## WORK REQUEST
Output all of the data verbatim.

——————————

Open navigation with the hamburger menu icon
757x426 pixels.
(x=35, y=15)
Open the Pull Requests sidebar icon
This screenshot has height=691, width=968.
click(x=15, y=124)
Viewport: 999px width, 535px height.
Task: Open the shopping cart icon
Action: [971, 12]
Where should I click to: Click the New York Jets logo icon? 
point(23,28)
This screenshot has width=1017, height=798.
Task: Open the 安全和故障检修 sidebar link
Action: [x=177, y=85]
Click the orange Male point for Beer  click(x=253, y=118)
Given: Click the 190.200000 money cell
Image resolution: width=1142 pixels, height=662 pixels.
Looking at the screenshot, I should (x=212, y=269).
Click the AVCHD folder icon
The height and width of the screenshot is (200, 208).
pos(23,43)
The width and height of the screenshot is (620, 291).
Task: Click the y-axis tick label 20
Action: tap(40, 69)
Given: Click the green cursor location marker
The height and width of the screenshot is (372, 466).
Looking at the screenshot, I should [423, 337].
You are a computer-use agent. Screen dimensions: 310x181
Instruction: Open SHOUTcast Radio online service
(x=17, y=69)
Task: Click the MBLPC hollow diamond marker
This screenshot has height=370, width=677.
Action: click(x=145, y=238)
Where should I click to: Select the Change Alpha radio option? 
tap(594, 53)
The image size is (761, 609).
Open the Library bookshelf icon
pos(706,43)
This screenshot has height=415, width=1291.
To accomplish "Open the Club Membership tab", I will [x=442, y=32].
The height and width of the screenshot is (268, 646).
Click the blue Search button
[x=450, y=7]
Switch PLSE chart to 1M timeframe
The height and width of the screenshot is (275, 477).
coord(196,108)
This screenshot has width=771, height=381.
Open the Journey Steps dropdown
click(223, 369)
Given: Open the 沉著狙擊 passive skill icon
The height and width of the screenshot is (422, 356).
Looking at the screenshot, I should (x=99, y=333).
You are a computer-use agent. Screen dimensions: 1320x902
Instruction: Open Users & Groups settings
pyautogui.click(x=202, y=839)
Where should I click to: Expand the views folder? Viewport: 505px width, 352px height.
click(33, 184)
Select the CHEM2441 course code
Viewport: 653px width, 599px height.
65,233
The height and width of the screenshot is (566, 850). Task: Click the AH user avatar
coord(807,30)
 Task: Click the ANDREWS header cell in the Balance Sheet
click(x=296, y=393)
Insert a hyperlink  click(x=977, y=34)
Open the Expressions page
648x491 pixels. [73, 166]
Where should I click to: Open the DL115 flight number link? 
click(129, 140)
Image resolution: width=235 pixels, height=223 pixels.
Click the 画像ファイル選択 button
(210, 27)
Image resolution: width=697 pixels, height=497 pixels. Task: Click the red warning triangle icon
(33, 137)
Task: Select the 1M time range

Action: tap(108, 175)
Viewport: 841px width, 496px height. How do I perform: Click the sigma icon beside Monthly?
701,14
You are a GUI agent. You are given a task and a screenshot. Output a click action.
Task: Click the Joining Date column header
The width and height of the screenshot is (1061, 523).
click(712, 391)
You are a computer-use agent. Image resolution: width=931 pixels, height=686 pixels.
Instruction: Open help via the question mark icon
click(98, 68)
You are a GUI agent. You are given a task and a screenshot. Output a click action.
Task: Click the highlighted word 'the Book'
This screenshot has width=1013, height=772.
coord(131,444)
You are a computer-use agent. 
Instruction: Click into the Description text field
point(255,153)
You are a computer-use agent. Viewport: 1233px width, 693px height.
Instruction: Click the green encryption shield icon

——————————

## OUTPUT FOR THIS EXERCISE
Open navigation with the hamburger menu icon
757x426 pixels.
(x=35, y=15)
Open the Pull Requests sidebar icon
This screenshot has height=691, width=968.
click(x=15, y=124)
Viewport: 999px width, 535px height.
Task: Open the shopping cart icon
Action: [971, 12]
Where should I click to: Click the New York Jets logo icon? 
point(23,28)
This screenshot has width=1017, height=798.
Task: Open the 安全和故障检修 sidebar link
Action: [x=177, y=85]
Click the orange Male point for Beer  click(x=253, y=118)
Given: Click the 190.200000 money cell
Image resolution: width=1142 pixels, height=662 pixels.
Looking at the screenshot, I should (x=212, y=269).
Click the AVCHD folder icon
The height and width of the screenshot is (200, 208).
pos(23,43)
The width and height of the screenshot is (620, 291).
Task: Click the y-axis tick label 20
Action: tap(40, 69)
Given: Click the green cursor location marker
The height and width of the screenshot is (372, 466).
Looking at the screenshot, I should [423, 337].
You are a computer-use agent. Screen dimensions: 310x181
Instruction: Open SHOUTcast Radio online service
(x=17, y=69)
Task: Click the MBLPC hollow diamond marker
This screenshot has height=370, width=677.
Action: click(x=145, y=238)
Where should I click to: Select the Change Alpha radio option? 
tap(594, 53)
The image size is (761, 609).
Open the Library bookshelf icon
pos(706,43)
This screenshot has height=415, width=1291.
To accomplish "Open the Club Membership tab", I will [x=442, y=32].
The height and width of the screenshot is (268, 646).
Click the blue Search button
[x=450, y=7]
Switch PLSE chart to 1M timeframe
The height and width of the screenshot is (275, 477).
coord(196,108)
This screenshot has width=771, height=381.
Open the Journey Steps dropdown
click(223, 369)
Given: Open the 沉著狙擊 passive skill icon
The height and width of the screenshot is (422, 356).
Looking at the screenshot, I should (x=99, y=333).
You are a computer-use agent. Screen dimensions: 1320x902
Instruction: Open Users & Groups settings
pyautogui.click(x=202, y=839)
Where should I click to: Expand the views folder? Viewport: 505px width, 352px height.
click(33, 184)
Select the CHEM2441 course code
Viewport: 653px width, 599px height.
65,233
The height and width of the screenshot is (566, 850). Task: Click the AH user avatar
coord(807,30)
 Task: Click the ANDREWS header cell in the Balance Sheet
click(x=296, y=393)
Insert a hyperlink  click(x=977, y=34)
Open the Expressions page
648x491 pixels. [73, 166]
Where should I click to: Open the DL115 flight number link? 
click(129, 140)
Image resolution: width=235 pixels, height=223 pixels.
Click the 画像ファイル選択 button
(210, 27)
Image resolution: width=697 pixels, height=497 pixels. Task: Click the red warning triangle icon
(33, 137)
Task: Select the 1M time range

Action: tap(108, 175)
Viewport: 841px width, 496px height. How do I perform: Click the sigma icon beside Monthly?
701,14
You are a GUI agent. You are given a task and a screenshot. Output a click action.
Task: Click the Joining Date column header
The width and height of the screenshot is (1061, 523).
click(712, 391)
You are a computer-use agent. Image resolution: width=931 pixels, height=686 pixels.
Instruction: Open help via the question mark icon
click(98, 68)
You are a GUI agent. You are given a task and a screenshot. Output a click action.
Task: Click the highlighted word 'the Book'
This screenshot has width=1013, height=772.
coord(131,444)
You are a computer-use agent. 
Instruction: Click into the Description text field
point(255,153)
You are a computer-use agent. Viewport: 1233px width, 693px height.
Instruction: Click the green encryption shield icon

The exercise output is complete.